In this case, although Mr. Aloise retained his solicitor, and must ultimately be held responsible for the consequences of his choice, much of the delay and non-compliance must be laid at the doorstep of Mr. Fellin, his solicitor.
The adjournment in October was due to Mr. Fellin's problems with the Law Society, and not problems directly created by Mr. Aloise. Likewise, Mr. Fellin had a responsibility, as a solicitor, to fulfill his undertakings and to deal respectfully with tribunals where he appears. He had some sixteen months to deal with the production requests, and fulfill his undertakings given at the pre-hearing. He failed to provide a credible answer to justify non-production.
Arbitrators at the Commission have decided that they, unlike the courts, do not have jurisdiction to award costs or expenses personally against counsel (see Arbitrator Joachim's decision in Armstrong & Personal Insurance Company (FSCO A97-001844, May 14, 1999)). I agree.
To award the full amount of Lombard's expenses against Mr. Aloise, however, would unduly punish him for the conduct of his solicitor, Mr. Fellin. Furthermore, in the long run, it could have the effect of discouraging parties to take advantage of the dispute resolution system. This runs contrary to the spirit of a line of arbitration decisions commencing with McCormick.

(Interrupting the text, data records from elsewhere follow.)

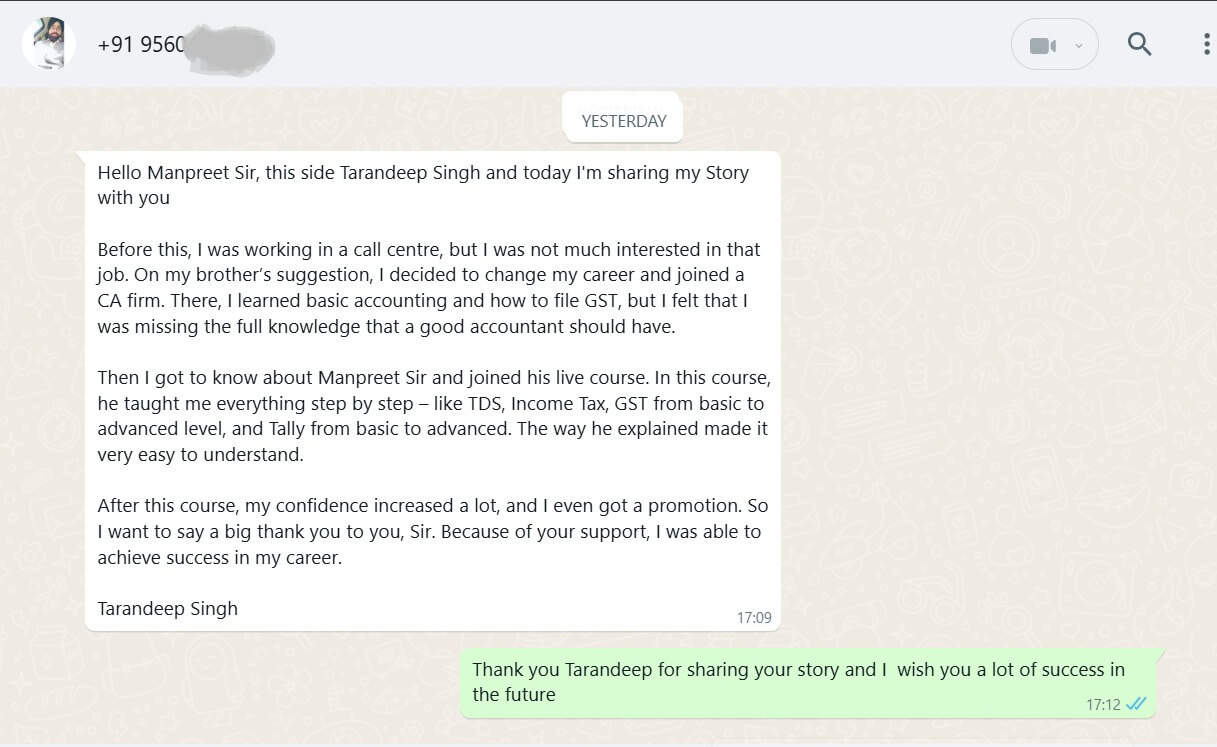The width and height of the screenshot is (1217, 747).
Task: Click the YESTERDAY date chip
Action: [x=623, y=121]
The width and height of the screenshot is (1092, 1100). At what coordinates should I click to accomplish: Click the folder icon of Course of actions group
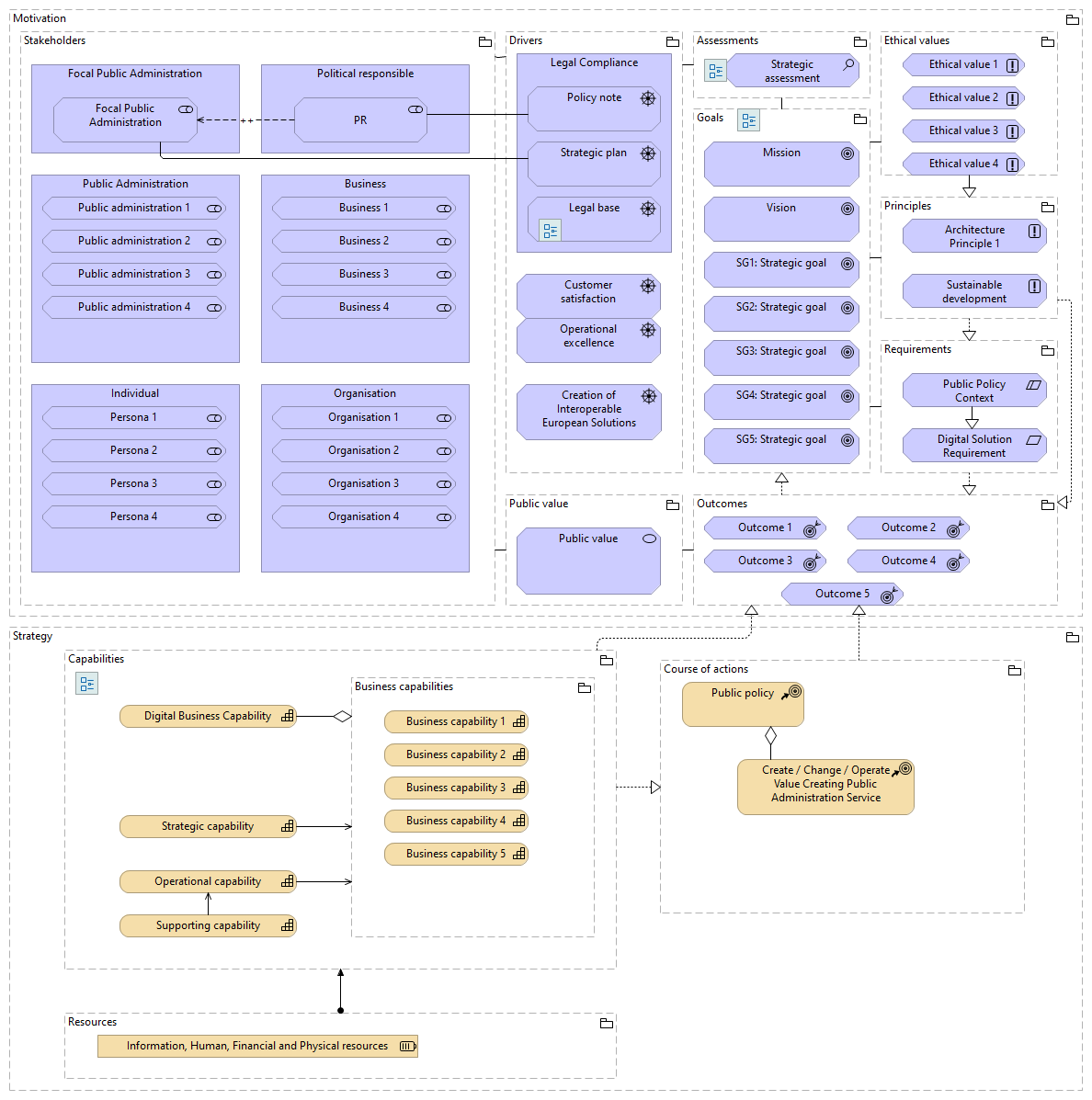click(x=1015, y=671)
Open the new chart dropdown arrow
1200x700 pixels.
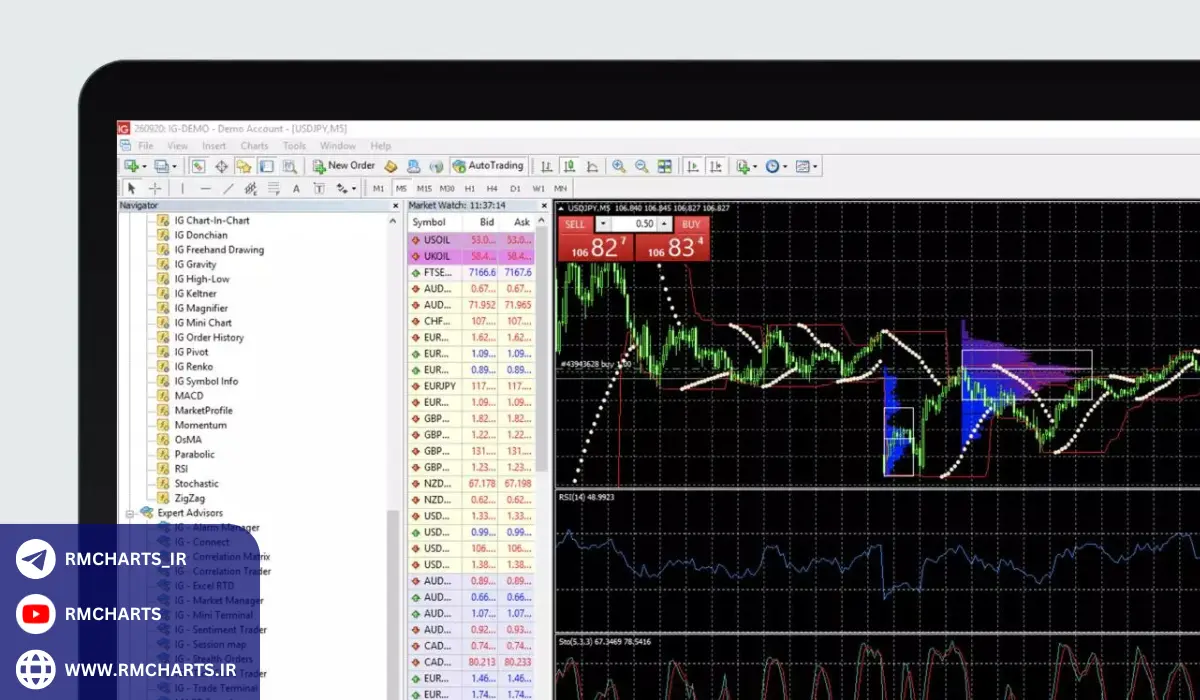pos(145,166)
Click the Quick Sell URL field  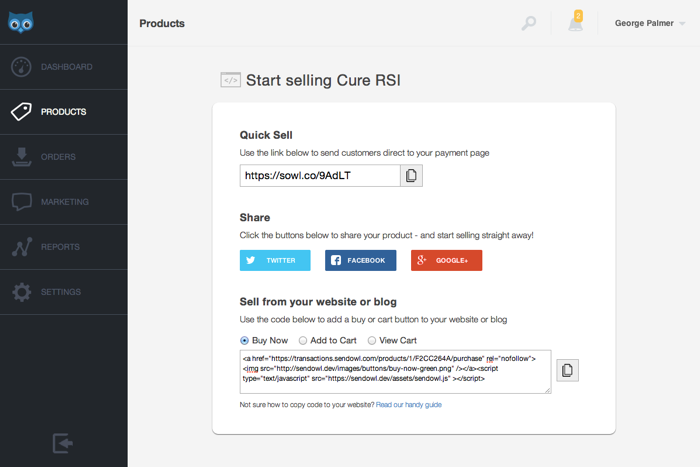[x=320, y=176]
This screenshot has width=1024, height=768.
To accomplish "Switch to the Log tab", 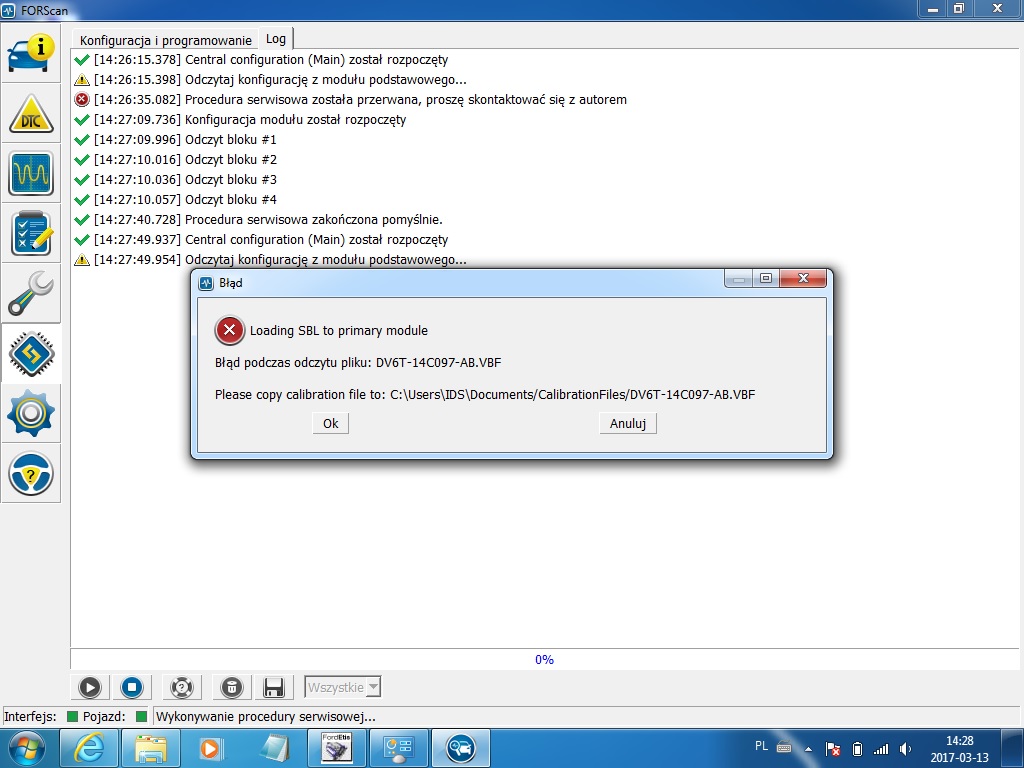I will [x=276, y=39].
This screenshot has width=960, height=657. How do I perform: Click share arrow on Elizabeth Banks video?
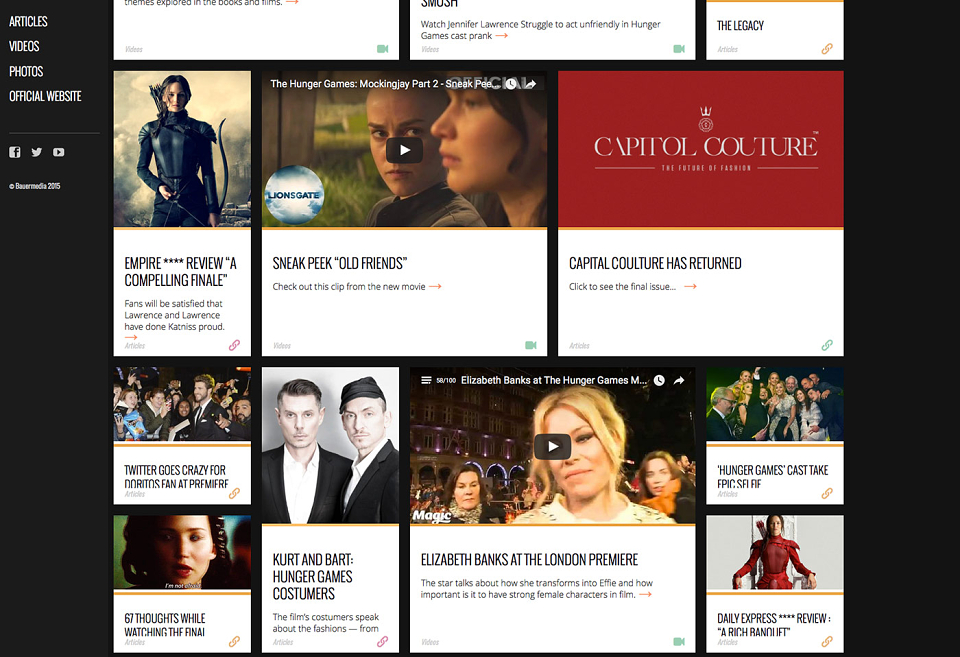pyautogui.click(x=679, y=380)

Therefore, I use my discretion, pursuant to section 282(11) of the Insurance Act, to reduce the amount claimed and to award Lombard expenses in the amount of $4,000, payable forthwith.
March 27, 2000
John Wilson
Arbitrator
Date
Neutral Citation: 2000 ONFSCDRS 62
FSCO A98–000747
FINANCIAL SERVICES COMMISSION OF ONTARIO
BETWEEN:
MARIO ALOISE
Applicant
and
LOMBARD GENERAL INSURANCE COMPANY OF CANADA
Insurer
ARBITRATION ORDER
Under section 282 of the Insurance Act, R.S.O. 1990, c.I.8, as amended, it is ordered that:
For written reasons delivered, this arbitration is dismissed.
Mr. Aloise shall pay Lombard its expenses in respect of the arbitration, fixed at $4000.
March 27, 2000
John Wilson
Arbitrator
Date
Footnotes
- The Statutory Accident Benefits Schedule — Accidents after December 31, 1993 and before November 1, 1996, Ontario Regulation 776/93, as amended by Ontario Regulations 635/94, 781/94, 463/96 and 304/98.